Entrevue avec Bill Fletcher Jr réalisée par Roger Rashi et Donald Cuccioletta  et traduite par Colette Saint Hilaire
Nouveaux Cahiers du socialisme, no. 24, automne 2020

 

Chroniqueur et militant de longue date, Bill Fletcher Jr est rédacteur en chef de Global African Worker. Il a été aussi directeur de la formation, puis assistant au président de l’American Federation of Labor and Congress of Industrial Organizations (AFL-CIO).

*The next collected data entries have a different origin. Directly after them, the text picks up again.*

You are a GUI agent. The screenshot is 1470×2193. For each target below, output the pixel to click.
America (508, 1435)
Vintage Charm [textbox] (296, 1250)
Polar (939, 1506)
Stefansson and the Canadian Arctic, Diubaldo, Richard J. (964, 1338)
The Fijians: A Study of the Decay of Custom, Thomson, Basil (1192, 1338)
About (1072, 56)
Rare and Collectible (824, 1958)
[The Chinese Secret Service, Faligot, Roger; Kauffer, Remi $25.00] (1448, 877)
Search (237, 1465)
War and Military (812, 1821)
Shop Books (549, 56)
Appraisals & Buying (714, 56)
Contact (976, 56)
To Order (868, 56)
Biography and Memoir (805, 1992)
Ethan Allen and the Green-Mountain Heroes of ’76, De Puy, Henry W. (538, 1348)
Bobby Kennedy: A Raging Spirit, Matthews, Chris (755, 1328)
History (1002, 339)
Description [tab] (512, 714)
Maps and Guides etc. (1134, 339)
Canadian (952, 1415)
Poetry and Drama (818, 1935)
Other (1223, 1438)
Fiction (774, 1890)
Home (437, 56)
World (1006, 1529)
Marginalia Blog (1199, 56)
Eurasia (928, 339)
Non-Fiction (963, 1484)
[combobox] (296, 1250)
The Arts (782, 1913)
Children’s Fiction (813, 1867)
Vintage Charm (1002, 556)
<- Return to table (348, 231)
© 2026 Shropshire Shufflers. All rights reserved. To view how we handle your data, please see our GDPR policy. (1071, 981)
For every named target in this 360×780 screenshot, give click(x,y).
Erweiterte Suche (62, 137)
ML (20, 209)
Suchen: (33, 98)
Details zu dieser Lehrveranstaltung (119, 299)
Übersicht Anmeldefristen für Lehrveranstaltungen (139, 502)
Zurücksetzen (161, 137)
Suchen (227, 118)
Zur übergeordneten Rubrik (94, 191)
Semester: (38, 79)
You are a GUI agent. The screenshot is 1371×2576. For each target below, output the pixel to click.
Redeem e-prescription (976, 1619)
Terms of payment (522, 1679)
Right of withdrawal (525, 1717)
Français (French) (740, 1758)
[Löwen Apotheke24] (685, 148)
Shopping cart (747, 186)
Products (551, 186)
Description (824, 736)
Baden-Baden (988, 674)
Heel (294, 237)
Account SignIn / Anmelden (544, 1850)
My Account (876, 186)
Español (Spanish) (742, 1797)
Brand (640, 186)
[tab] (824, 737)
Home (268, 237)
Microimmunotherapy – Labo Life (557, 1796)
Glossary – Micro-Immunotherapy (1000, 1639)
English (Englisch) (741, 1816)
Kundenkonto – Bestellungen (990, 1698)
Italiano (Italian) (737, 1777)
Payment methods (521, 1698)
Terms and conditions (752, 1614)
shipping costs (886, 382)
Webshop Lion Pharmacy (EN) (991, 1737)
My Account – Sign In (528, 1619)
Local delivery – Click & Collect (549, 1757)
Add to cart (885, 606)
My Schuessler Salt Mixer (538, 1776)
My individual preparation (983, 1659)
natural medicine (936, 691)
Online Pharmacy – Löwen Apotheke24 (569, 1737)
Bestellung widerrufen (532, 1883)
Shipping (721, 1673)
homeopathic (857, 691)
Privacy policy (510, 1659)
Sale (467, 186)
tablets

Les deux campagnes électorales de Bernie Sanders et la victoire populaire d’une candidate « outsider » comme Alexandria Ocasio-Cortez sur l’un des démocrates les plus puissants du Congrès ont secoué l’establishment politique et ravivé l’intérêt pour un enjeu qu’une bonne partie de la gauche américaine avait fui pendant près d’un siècle : le pouvoir électoral et l’accession au socialisme démocratique.
 
Pourquoi fais-tu cette distinction entre pouvoir gouvernemental et pouvoir d’État ? Quelle est son utilité ?
Mais qu’est-ce que le pouvoir électoral ? Plusieurs politologues établissent une distinction entre « pouvoir d’État » et « pouvoir de gouverner ». L’État ne consiste pas simplement en un ensemble d’appareils, il représente plutôt l’équilibre des forces de classe en présence, avec un bloc hégémonique (formé d’institutions comme la police, le Congrès, la Réserve fédérale) chargé de la défense des intérêts à long terme de la classe dominante, dans notre cas, le « 1 % ». Différentes factions dont les intérêts sont parfois divergents constituent ce 1 %. Elles peuvent bénéficier à des degrés divers de l’appui de l’État, et elles ont parfois des relations plus étroites avec un parti plutôt qu’un autre. Globalement, l’État capitaliste veille sur les intérêts à long terme du capital plutôt qu’aux intérêts particuliers d’un seul capitaliste.
« S’emparer du pouvoir d’État », c’est donc s’engager dans un processus pour modifier fondamentalement l’équilibre des forces de classe et créer un nouveau bloc hégémonique pour s’affranchir du capitalisme. Conquérir le pouvoir d’État, c’est assurer sa domination sur les institutions capitalistes et, avec le temps, les déconstruire et les remplacer.
Le « pouvoir de gouverner », c’est tout autre chose – dans les faits, il s’agit pour les progressistes ou pour la gauche de remporter des sièges dans le contexte de l’État capitaliste. Il est possible ainsi d’occuper des postes de direction, sans contrôler pour autant l’appareil d’État et sans avoir le mandat ou la capacité d’enclencher un processus de transformation sociale profond et complet.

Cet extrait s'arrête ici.